> EXERCISE OBJECTIVE:
Report how many lines in the records contain the word "icon". Give only the number.

> THE DATA:
----------

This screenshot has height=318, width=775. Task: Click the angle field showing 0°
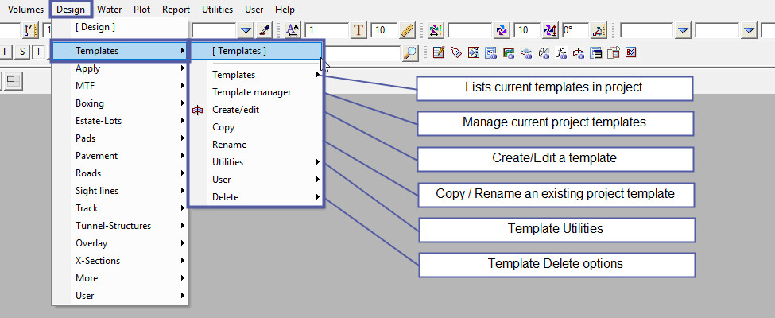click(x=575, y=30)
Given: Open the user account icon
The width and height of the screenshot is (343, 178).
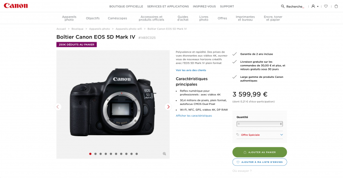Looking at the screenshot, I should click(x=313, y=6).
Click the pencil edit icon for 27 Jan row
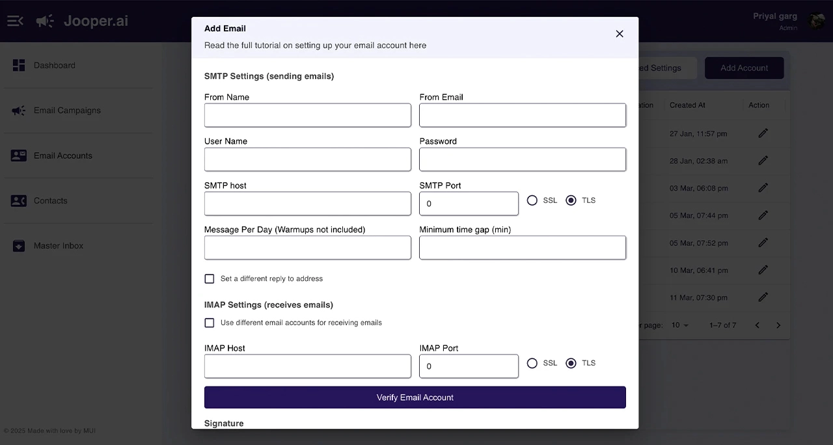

----------

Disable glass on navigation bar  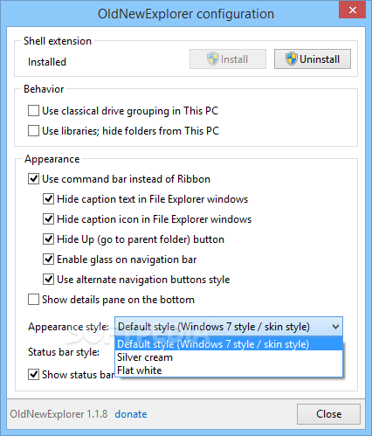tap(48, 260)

----------

> TASK SOLUTION:
2